La campaña de La Breña, es, la página más honrosa de mi vida militar. No vacilo en proclamarlo yo mismo.
Me enorgullezco de ella. Tengo muy presentes y me acompañarán hasta la tumba, todos los entusiasmos,
todas las satisfacciones, todas las decepciones, y amarguras también, que experimenté durante esos tres
años de constante batallar. Todos los que se agruparon a mí, para continuar la campaña y arrojar al odiado
enemigo del país, aún después de los desastres de San Juan y Miraflores y la toma de Lima, rehuyeron
ayudarme… Ambiciones, rencillas, pequeñas pasiones, todo se coaligó contra mí, que defendía la patria,
cuando todos la dejaban abandonada al infortunio, el recuerdo de mis soldados y guerrilleros, el pueblo en
armas, marchando entre punas y quebradas, airosos y bravíos, ellos fueron los grandes héroes anónimos
que algún día la historia reivindicará.

¿Cierto que el Kaiser, reconoció en Ud. al vencedor de Tarapacá?
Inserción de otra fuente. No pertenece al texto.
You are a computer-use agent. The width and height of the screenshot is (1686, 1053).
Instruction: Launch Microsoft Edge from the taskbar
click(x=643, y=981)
Claro. Fui a la audiencia que pedía en mi carácter de ministro del Perú y el Káiser avanzó hasta alargarme
la mano: “Tengo el gusto de estrechar la mano al vencedor de Tarapacá, esa gran batalla ganada después
del desastre de San Francisco”. El Rey de España cuando me conoció, me dijo: “Se conoce que Ud. ha
combatido siempre de frente, general”. Aludía a la cicatriz que llevó en el rostro. Y el de Italia: “Celebro
mucho conocer al general que tantas glorias ha dado a su país”.

Foto de la nota: Archivo Courret.

Entrevista al Mariscal Andrés Avelino Cáceres, en el diario La Crónica, 27 de noviembre de 1,921,


con ocasión del 42 aniversario de la victoria de Tarapacá, durante la Guerra del Pacífico.